Stored dataset items:

━━━

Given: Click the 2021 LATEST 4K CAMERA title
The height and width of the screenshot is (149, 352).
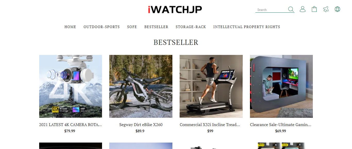Looking at the screenshot, I should click(x=71, y=125).
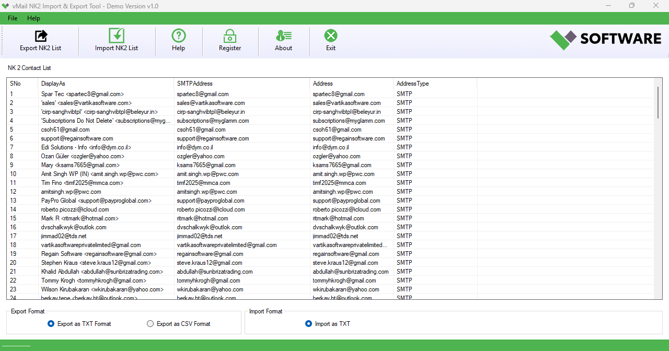Open the Help menu
Image resolution: width=669 pixels, height=351 pixels.
pyautogui.click(x=33, y=18)
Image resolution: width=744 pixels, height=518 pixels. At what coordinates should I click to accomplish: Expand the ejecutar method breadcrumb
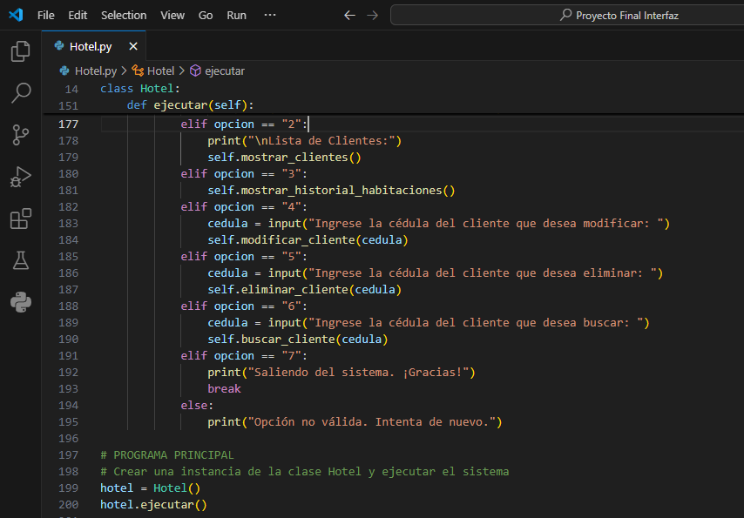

━━━

Restate all entries above exactly, but not the images.

Exercise result:
Given: Click the 2021 LATEST 4K CAMERA title
The height and width of the screenshot is (149, 352).
Looking at the screenshot, I should click(x=71, y=125).
Open the Help menu
Image resolution: width=669 pixels, height=351 pixels.
pyautogui.click(x=33, y=18)
Image resolution: width=744 pixels, height=518 pixels. At what coordinates should I click to accomplish: Expand the ejecutar method breadcrumb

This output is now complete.